WHAT IS NEEDED: Please give again exactly the lines from the top of the material through the line with "Locations Spruce Grove (136, 338)"; omit each picture.

Top of EXTRACTED ENTRIES

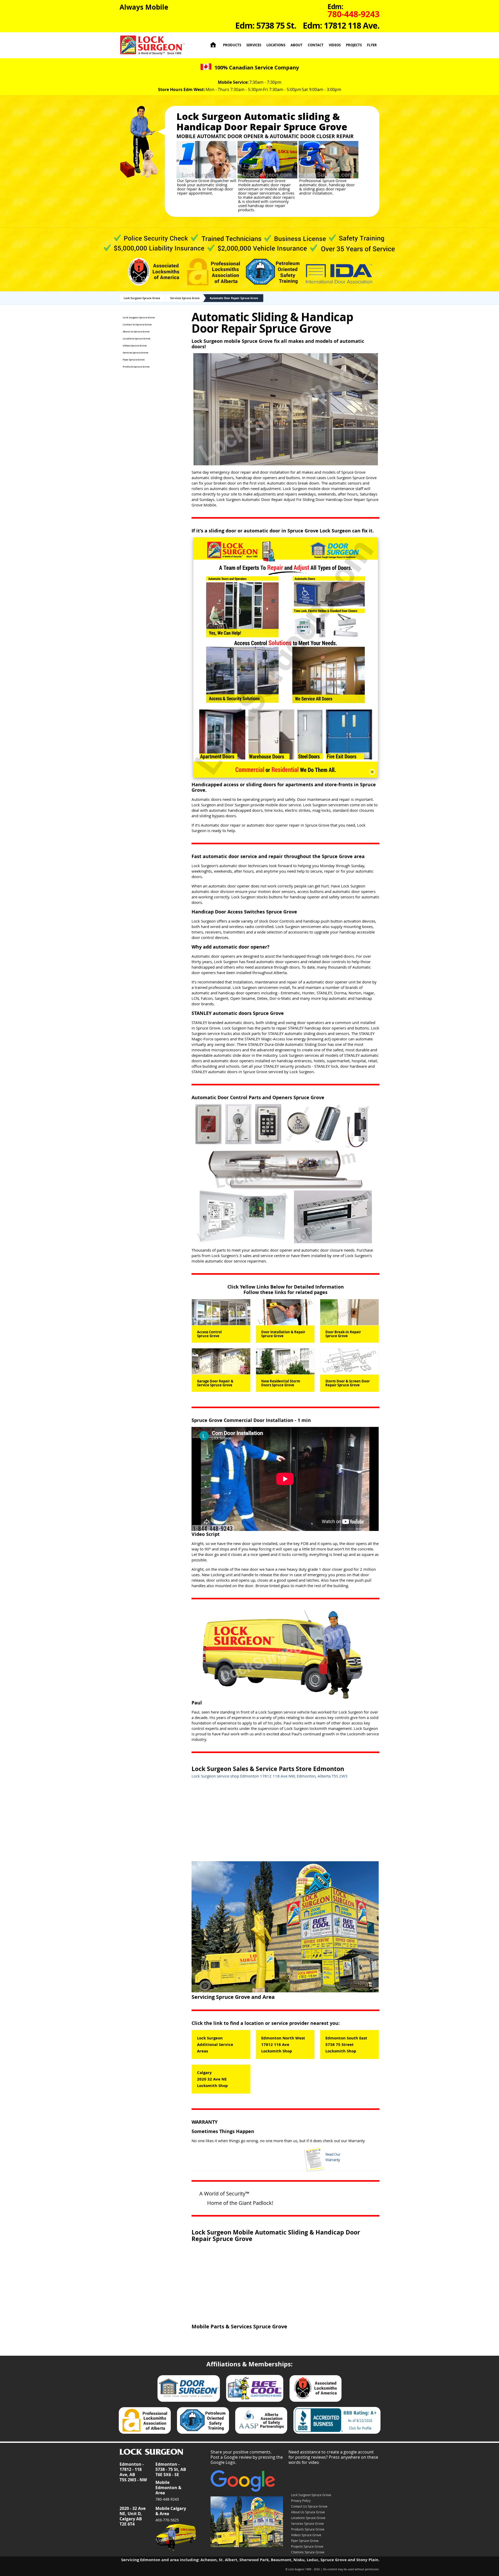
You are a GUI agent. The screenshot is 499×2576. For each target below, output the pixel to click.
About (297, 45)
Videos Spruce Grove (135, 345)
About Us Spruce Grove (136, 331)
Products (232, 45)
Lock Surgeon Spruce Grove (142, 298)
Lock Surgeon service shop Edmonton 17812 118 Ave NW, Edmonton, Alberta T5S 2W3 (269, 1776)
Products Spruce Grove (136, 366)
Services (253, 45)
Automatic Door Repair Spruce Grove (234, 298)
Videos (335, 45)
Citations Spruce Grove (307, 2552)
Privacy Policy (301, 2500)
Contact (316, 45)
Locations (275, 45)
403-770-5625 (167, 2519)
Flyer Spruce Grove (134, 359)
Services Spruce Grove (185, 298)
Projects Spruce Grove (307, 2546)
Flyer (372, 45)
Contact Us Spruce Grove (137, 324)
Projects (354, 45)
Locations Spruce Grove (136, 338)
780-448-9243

Bottom of EXTRACTED ENTRIES

ANSWER TO THE PROBLEM:
You are a GUI agent. The screenshot is 499×2576. For each target below, output the pixel to click.
About (297, 45)
Videos Spruce Grove (135, 345)
About Us Spruce Grove (136, 331)
Products (232, 45)
Lock Surgeon Spruce Grove (142, 298)
Lock Surgeon service shop Edmonton 17812 118 Ave NW, Edmonton, Alberta T5S 2W3 (269, 1776)
Products Spruce Grove (136, 366)
Services (253, 45)
Automatic Door Repair Spruce Grove (234, 298)
Videos (335, 45)
Citations Spruce Grove (307, 2552)
Privacy Policy (301, 2500)
Contact (316, 45)
Locations (275, 45)
403-770-5625 (167, 2519)
Flyer Spruce Grove (134, 359)
Services Spruce Grove (185, 298)
Projects Spruce Grove (307, 2546)
Flyer (372, 45)
Contact Us Spruce Grove (137, 324)
Projects (354, 45)
Locations Spruce Grove (136, 338)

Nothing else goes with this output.